_About this task_
Go over the entries and report the lines where the word "Viewport" occurs.

Record set START

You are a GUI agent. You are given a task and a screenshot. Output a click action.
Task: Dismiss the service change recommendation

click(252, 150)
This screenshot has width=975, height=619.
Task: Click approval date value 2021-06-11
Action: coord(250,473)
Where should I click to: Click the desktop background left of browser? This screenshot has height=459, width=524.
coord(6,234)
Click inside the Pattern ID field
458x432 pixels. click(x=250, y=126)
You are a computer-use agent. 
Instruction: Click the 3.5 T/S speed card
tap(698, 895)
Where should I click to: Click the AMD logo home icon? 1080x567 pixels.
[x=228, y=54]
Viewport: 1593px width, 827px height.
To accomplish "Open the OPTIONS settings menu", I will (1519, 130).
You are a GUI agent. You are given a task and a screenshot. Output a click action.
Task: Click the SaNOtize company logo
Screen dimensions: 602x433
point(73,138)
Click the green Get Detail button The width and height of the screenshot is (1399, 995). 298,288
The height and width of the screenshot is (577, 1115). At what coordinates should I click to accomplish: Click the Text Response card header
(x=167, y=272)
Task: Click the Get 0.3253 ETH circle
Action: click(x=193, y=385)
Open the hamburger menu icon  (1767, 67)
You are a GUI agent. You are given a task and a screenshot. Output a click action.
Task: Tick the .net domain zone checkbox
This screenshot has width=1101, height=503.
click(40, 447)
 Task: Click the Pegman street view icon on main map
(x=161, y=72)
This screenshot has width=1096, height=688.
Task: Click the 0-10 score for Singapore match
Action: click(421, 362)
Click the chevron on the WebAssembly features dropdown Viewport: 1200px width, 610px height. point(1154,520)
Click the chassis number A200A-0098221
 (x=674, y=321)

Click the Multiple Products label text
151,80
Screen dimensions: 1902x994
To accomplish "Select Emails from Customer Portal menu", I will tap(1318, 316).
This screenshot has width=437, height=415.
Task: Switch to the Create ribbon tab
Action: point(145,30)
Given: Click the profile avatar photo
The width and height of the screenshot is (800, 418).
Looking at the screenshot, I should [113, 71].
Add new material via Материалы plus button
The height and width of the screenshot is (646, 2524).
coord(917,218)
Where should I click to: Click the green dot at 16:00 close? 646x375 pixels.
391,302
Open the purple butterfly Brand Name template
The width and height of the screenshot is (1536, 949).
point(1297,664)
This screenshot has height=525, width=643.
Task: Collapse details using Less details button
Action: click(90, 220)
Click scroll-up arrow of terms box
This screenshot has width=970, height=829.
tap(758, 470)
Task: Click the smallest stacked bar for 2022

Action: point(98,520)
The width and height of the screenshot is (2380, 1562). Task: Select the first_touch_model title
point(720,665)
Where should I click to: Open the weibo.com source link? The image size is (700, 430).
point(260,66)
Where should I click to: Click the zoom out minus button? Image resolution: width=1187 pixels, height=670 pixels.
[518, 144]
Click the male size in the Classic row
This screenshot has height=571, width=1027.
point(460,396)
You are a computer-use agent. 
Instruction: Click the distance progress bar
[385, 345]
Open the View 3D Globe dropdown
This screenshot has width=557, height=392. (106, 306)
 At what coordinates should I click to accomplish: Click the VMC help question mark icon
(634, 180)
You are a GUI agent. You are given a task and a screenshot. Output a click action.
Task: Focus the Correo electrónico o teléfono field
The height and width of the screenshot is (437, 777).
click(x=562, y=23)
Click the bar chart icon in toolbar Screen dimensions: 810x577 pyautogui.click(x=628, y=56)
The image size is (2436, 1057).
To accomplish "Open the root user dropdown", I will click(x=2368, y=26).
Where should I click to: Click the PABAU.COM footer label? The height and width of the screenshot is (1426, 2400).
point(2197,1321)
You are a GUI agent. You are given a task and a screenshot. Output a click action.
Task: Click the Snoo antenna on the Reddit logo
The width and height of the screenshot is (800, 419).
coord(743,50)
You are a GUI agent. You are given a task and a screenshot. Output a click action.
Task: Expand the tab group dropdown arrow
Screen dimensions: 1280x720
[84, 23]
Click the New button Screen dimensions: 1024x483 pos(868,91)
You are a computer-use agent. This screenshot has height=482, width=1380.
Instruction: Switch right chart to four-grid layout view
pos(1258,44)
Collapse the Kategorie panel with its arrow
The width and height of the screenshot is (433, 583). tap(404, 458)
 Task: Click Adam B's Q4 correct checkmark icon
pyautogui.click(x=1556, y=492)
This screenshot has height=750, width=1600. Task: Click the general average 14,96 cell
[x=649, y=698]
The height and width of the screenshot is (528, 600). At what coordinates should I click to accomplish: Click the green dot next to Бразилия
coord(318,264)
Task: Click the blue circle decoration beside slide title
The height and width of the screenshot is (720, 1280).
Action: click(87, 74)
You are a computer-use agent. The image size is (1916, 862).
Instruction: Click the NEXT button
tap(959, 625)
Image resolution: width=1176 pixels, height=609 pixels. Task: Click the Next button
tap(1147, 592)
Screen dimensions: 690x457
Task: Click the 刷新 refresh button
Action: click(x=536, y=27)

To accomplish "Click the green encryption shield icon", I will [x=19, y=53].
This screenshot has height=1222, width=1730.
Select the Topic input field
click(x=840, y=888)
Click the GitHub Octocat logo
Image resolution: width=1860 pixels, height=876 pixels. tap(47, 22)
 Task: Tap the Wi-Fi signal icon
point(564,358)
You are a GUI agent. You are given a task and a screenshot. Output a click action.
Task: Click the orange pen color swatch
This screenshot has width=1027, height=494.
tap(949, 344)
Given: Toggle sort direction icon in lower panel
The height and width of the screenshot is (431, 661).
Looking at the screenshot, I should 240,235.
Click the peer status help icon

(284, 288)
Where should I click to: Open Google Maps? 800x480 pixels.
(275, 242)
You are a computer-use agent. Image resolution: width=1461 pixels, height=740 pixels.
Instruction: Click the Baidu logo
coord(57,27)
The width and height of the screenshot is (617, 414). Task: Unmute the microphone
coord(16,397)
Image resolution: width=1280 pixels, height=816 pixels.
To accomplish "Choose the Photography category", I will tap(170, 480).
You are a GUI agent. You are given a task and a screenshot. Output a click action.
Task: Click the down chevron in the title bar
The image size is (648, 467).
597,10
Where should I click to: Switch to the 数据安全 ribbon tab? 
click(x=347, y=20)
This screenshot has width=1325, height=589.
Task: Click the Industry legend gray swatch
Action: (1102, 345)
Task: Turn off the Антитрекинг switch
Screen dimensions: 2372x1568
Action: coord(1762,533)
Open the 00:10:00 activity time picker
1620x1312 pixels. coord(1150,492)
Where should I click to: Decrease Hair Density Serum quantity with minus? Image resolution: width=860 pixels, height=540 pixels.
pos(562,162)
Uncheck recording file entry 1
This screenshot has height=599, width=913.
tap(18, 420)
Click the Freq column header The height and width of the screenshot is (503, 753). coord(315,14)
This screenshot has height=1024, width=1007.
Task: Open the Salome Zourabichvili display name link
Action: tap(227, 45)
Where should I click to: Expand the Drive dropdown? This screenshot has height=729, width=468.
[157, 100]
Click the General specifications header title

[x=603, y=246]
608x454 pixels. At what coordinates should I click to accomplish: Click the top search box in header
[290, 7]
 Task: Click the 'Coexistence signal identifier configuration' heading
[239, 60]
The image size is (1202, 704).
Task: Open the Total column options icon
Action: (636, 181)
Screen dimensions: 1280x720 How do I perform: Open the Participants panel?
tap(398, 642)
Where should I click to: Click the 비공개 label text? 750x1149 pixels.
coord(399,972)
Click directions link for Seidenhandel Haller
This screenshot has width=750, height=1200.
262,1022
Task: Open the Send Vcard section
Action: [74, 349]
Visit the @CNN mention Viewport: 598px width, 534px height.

Record set END

_Response area_
Viewport: 1593px width, 827px height.
Click the chevron on the WebAssembly features dropdown Viewport: 1200px width, 610px height. point(1154,520)
Visit the @CNN mention Viewport: 598px width, 534px height.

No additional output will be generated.